── PROVIDED DATA

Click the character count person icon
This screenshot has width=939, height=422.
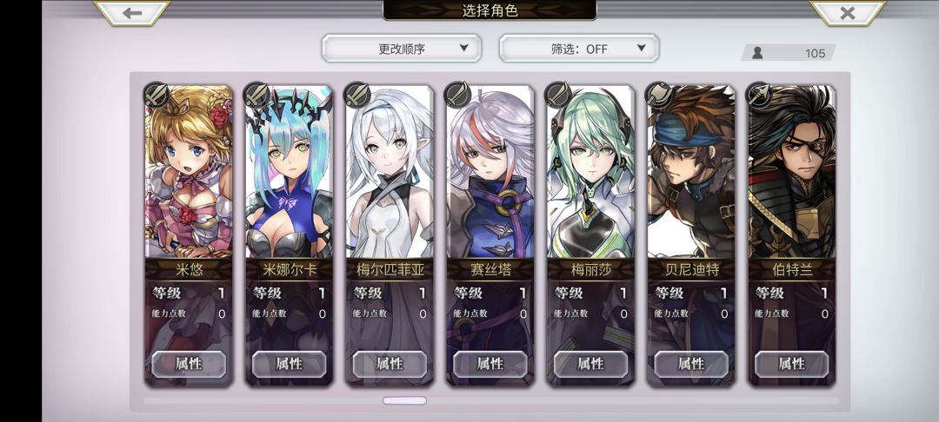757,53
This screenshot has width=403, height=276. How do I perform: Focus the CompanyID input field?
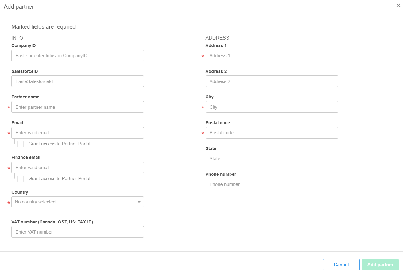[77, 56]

────

Restate each entry verbatim and skip every image.

| ANSWER SECTION |
Click the character count person icon
This screenshot has width=939, height=422.
757,53
This screenshot has width=403, height=276. How do I perform: Focus the CompanyID input field?
[77, 56]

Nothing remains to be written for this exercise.